■ **Vorliegender Text**
________________________________________

Uebers Internet wuerd ich dafuer einen VPN Tunnel mit Kompression verwenden, es geht ein wenig schneller, und ist auch sicherer.

Ich verwend ueber Internet allerdings nur ssh bzw putty falls ich auf ner Windoze hock, weil das meiste so oder so per shell gemacht werden kann.

----------

## dreadhead

 *cng wrote:*   

> @dreadhead
> 
> der vnc von windows geht auch unter linux usw..
> 
> http://www.realvnc.com/
> ...

 

Das ist eigendlich nicht das Problem... Funktionieren tut es ja. Ich suche nur den bestimmten Client den SUsE hat damit ich nicht jedesmal die IP neu eingeben muss und ich im Fullscrennmode den Balken oben habe um das Fenster zu minimieren usw...

----------

## _hephaistos_

[OT]: funktioniert bei euch die scrolleiste bei vnc auch nicht?

thx

----------

## dreadhead

 *hephaistos6 wrote:*   

> [OT]: funktioniert bei euch die scrolleiste bei vnc auch nicht?
> 
> thx

 

Doch... Funktionieren tut sie schon... Wie ich aber oben geschrieben habe gibt es die Möglichkeit vnc im Fullscreenmodus zu verwenden. Dann braucht man die scrollleiste nicht mehr...

----------

## _hephaistos_

ja, bei mir funktioniert sie nicht.

fullscreen kenn ich, aber gibts da auch eine tastenkombination, um den wieder auf normal umzuschalten? weil wenn man sonst was auf dem eigenen pc nachschauen will, dann muss man vnc sonst immer beenden (killen)...

thx

----------

## cng

@Gekko 

ich habe hier leider kein gentoo, kann also nur online schauen gehen (http://packages.gentoo.org/categories/) 

in welcher rubrik ist das zeugs?

@Gekko 

vergiss es grad wieder, hatte tomaten vor den augen. auch online giebt es eine suchfunktion  :Embarassed: 

----------

## _hephaistos_

@cng: net-misc ist die kategorie.. sonst benutze: www.gentoo-portage.com

hth,

ciao

----------

## dreadhead

 *hephaistos6 wrote:*   

> ja, bei mir funktioniert sie nicht.
> 
> fullscreen kenn ich, aber gibts da auch eine tastenkombination, um den wieder auf normal umzuschalten? weil wenn man sonst was auf dem eigenen pc nachschauen will, dann muss man vnc sonst immer beenden (killen)...
> 
> thx

 

Eben genau das ist mein Problem...

Ich werde mal ne suse-installation suchen und nachsehen welchen client die verwenden. Sollte ich was finden melde ich mich bei dir.

----------

## _hephaistos_

 *dreadhead wrote:*   

> Eben genau das ist mein Problem...
> 
> Ich werde mal ne suse-installation suchen und nachsehen welchen client die verwenden. Sollte ich was finden melde ich mich bei dir.

 

hey - das wäre wahnsinn!! thx in advance!

________________________________________

■ **Quelldaten**
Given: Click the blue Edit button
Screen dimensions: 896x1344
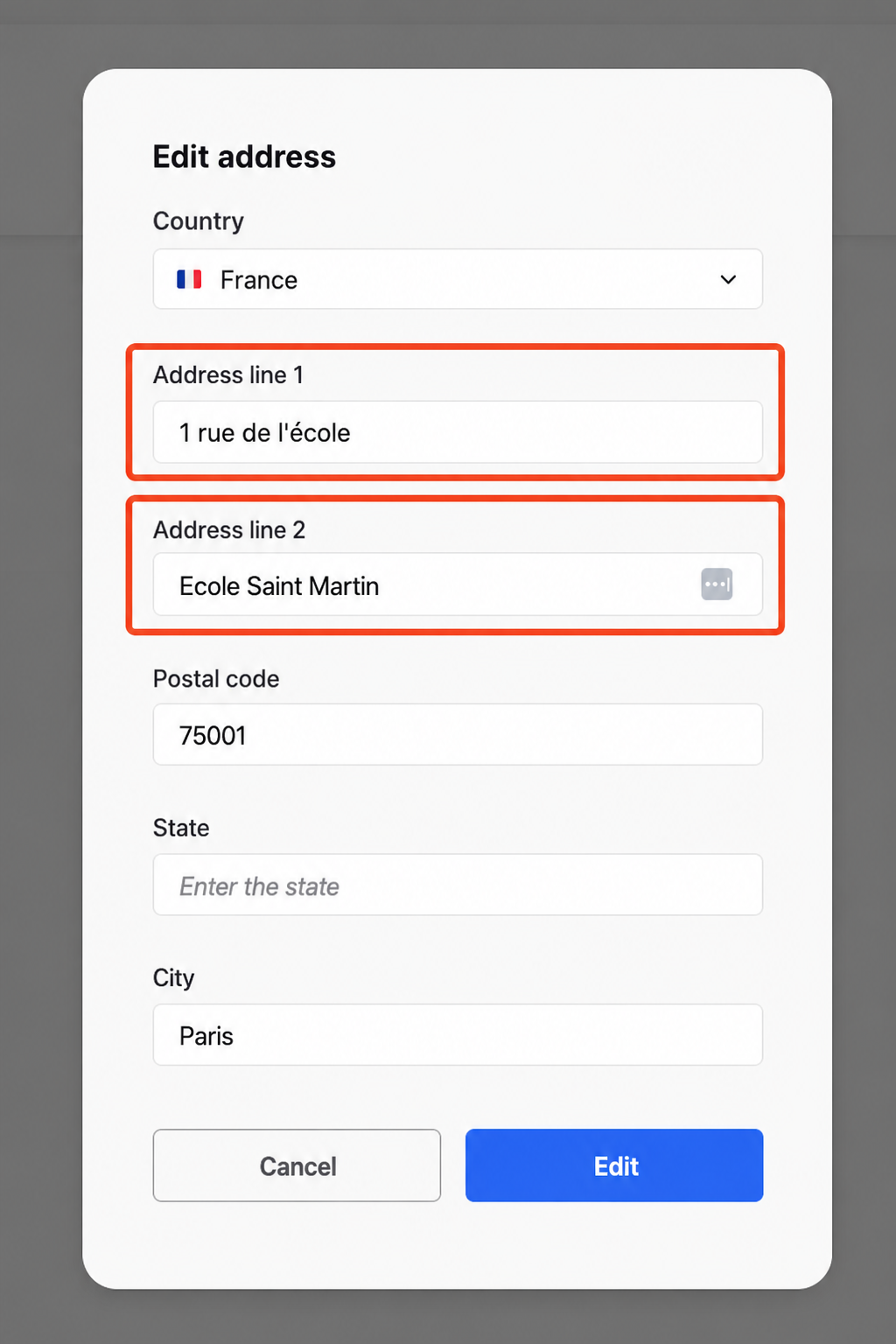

________________________________________

■ **Zu bearbeitende Aufgaben**
1) Welche Kategorie nennt _hephaistos_ in der Forumsdiskussion gegenüber cng?
2) Prüfen Sie anhand der Forumsdiskussion, ob die folgenden Aussagen zutreffen: (a) Für Verbindungen über das Internet würde der erste Beitrag einen VPN-Tunnel mit Kompression verwenden. (b) Bei dreadhead funktioniert die Scrollleiste in VNC nicht. (c) cng steht Gentoo zur Verfügung.
3) Schreiben Sie den Abschnitt der Forumsdiskussion wortgetreu ab, beginnend bei den Worten „Doch... Funktionieren tut“ und endend nach „scrollleiste nicht mehr...“.
Die Daten stehen in keinem Zusammenhang mit der Forumsdiskussion.

■ **Lösungen pro Aufgabe**
1) net-misc

2)
(a) Ja: „Uebers Internet wuerd ich dafuer einen VPN Tunnel mit Kompression verwenden“
(b) Nein: „Doch... Funktionieren tut sie schon...“
(c) Nein: „ich habe hier leider kein gentoo“

3)
Doch... Funktionieren tut sie schon... Wie ich aber oben geschrieben habe gibt es die Möglichkeit vnc im Fullscreenmodus zu verwenden. Dann braucht man die scrollleiste nicht mehr...